An investigation published in the Archives of Ophthalmology has indicated that the accuracy of screening for diabetic retinopathy (DR) is affected by the qualifications of retinal photographers but not by mydriasis.
An investigation published in the Archives of Ophthalmology has indicated that the accuracy of screening for diabetic retinopathy (DR) is affected by the qualifications of retinal photographers but not by mydriasis.
The team, led by Dr Peter Bragge of the National Trauma Research Institute, Melbourne, Australia, researched how mydriasis and the medical qualifications of photographers who take retinal photographs influence the screening accuracy for DR.

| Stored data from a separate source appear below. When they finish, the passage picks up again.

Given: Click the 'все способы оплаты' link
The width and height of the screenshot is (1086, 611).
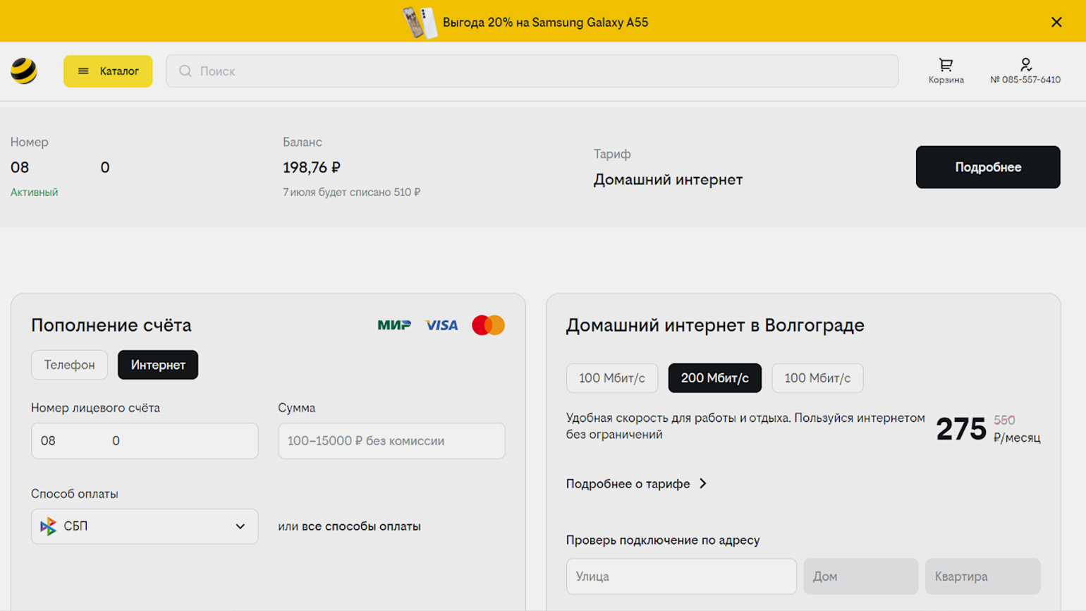Looking at the screenshot, I should point(360,526).

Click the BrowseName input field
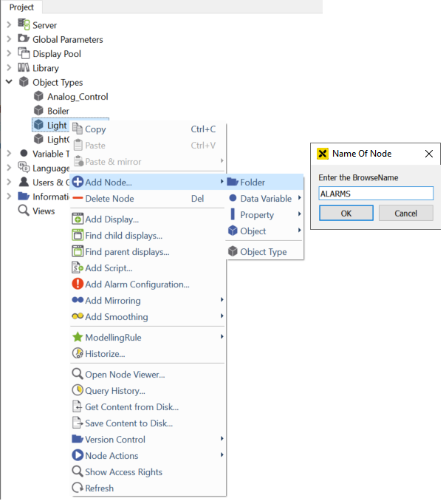pyautogui.click(x=376, y=194)
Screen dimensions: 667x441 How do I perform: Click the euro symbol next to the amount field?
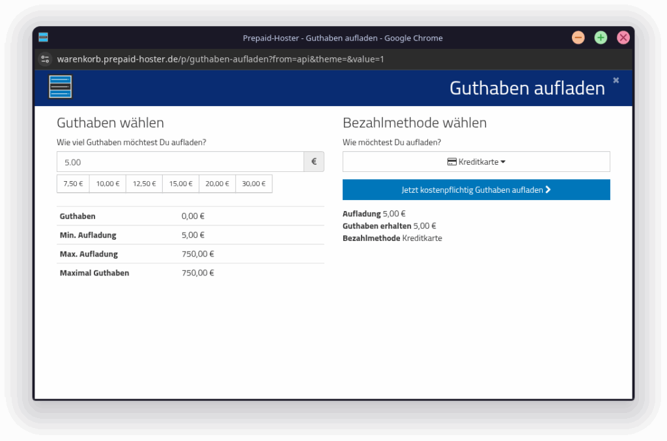[313, 162]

The researchers analysed studies that measured the sensitivity and specificity of tests designed to detect any DR, sight-threatening DR or macular oedema. The effects of variations in mydriatic status and in the medical qualifications of photographers on sensitivity and specificity were looked at through random-effects logistic regression.
It was found that the only group of tests that were consistent enough for meta analysis was the "any DR" category. In these studies no significant influence to sensitivity or specificity was found when the mydriatic status varied. This was also true for variations in medical qualifications of photographers. However, the specificity of detection of any DR was higher in screening methods using a photographer with specialist medical or eye qualifications.
It was concluded that outreach screening is a successful alternative to on-site specialist examination. The procedure is ideal for screening high-risk diabetic retinopathy patients in rural areas or areas with limited screening facilities. However, the study was confined to the presence or absence of DR and future work should use consistent DR classification schemes.